Here is a female NPT by slip brass marvel.


----------



## TheMaster (Jun 12, 2009)

Freakin marvelous


----------



## 422 plumber (Jul 31, 2008)

It's a Chicago term. :jester:


----------



## Double-A (Aug 17, 2008)

Wonder rings and Marvel adapters in this area were used quite a bit. A Wonder ring (sometimes called a Marvel) is a piece of brass, in a ring shape, that has male pipe threads on the outside and its smooth and meant to be soldered onto lead or copper to allow standard trap ware to be used and replaced without having to remove the chrome from the trap ware.


----------



## 422 plumber (Jul 31, 2008)

I have a couple of those *Marvel rings *on my truck, courtesy of an old shop that went out of business. they are pretty slick, if you are pressed for space, because they don't add to the length.


----------



## user4 (Jun 12, 2008)

jjbex said:


> I have a couple of those *Marvel rings *on my truck, courtesy of an old shop that went out of business. they are pretty slick, if you are pressed for space, because they don't add to the length.

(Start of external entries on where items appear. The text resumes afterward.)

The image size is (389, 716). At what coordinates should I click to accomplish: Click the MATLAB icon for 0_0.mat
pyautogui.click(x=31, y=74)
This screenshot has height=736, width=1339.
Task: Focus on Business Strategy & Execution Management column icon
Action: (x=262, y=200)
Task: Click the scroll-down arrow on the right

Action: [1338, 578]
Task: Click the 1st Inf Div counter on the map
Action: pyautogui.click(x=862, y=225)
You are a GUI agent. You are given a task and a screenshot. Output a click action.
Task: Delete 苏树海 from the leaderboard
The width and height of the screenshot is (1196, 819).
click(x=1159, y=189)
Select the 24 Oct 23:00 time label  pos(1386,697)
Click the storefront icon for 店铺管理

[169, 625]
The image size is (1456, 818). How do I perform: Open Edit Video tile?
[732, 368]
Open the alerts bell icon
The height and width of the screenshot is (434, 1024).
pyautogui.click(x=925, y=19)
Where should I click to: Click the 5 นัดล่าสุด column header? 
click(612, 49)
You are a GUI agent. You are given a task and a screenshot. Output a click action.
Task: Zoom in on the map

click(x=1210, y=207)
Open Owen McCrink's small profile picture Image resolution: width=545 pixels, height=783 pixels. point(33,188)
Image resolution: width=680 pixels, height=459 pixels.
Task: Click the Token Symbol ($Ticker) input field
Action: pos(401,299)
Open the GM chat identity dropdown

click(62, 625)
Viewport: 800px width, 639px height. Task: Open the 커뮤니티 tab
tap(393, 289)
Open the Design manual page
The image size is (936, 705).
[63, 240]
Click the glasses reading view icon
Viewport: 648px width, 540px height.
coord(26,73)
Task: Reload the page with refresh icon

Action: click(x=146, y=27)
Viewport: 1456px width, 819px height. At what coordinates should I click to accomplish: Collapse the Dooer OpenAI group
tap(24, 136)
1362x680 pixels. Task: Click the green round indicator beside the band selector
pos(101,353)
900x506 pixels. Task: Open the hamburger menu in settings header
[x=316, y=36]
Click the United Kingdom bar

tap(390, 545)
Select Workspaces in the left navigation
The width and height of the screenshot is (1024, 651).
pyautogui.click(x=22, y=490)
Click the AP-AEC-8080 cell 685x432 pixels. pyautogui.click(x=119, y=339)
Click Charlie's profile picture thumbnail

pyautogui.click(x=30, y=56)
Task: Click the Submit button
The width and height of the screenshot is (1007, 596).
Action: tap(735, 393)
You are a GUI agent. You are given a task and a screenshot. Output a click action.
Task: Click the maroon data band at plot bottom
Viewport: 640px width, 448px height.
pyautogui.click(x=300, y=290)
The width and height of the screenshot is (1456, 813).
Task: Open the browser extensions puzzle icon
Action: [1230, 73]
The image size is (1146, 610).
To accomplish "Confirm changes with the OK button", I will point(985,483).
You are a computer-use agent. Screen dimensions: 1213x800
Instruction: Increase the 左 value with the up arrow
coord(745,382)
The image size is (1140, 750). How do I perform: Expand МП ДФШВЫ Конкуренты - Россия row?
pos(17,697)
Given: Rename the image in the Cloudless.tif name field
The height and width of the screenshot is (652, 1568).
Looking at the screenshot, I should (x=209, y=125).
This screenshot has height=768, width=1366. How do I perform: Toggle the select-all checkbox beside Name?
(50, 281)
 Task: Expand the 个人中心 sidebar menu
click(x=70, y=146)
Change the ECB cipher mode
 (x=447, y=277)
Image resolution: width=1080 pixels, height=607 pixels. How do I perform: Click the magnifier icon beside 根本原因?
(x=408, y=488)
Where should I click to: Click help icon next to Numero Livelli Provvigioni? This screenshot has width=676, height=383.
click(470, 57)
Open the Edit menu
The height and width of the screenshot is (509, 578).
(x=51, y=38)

We always referred to them as sweat rings.


----------



## 1703 (Jul 21, 2009)

I got stuck in the same situation a while ago, only I was 60 mi from nowhere at 1AM.

I usually keep a few of those on the truck, but no such luck this time.

I'm embarassed to admit I took an 1 1/2 scrap tailpiece, heated it up with a torch and shoved it in to enlarge the Male adapter.


----------



## Herk (Jun 12, 2008)

It's been a great many years since I used a marvel connector. I had forgotten what to call them. But, as I recall, the ones we used in Michigan had either a brass or lead ferrule - a rubber slip joint washer was not allowed. I have one or two of them out in the shop. The idea was that there was supposed to be a ground joint on the trap and a solid hookup to the wall, with slip joints only allowed at the other side of the water seal.

So I do a search on the internet and find that they also seem to be called "de sanko" fittings, which has been discussed elsewhere recently, and the only "marvel" connector I found was a sweat-on thread.


----------



## 422 plumber (Jul 31, 2008)

http://www.jb-products.com/pt/marveladapters-12.html

These are pvc tubular


----------



## Ron (Jun 12, 2008)

I call them Brass Trap Adapter/s, Male or Female, take your pick.


----------



## gear junkie (Jun 20, 2008)

Ron The Plumber said:


> I call them Brass Trap Adapter/s, Male or Female, take your pick.


Same here


----------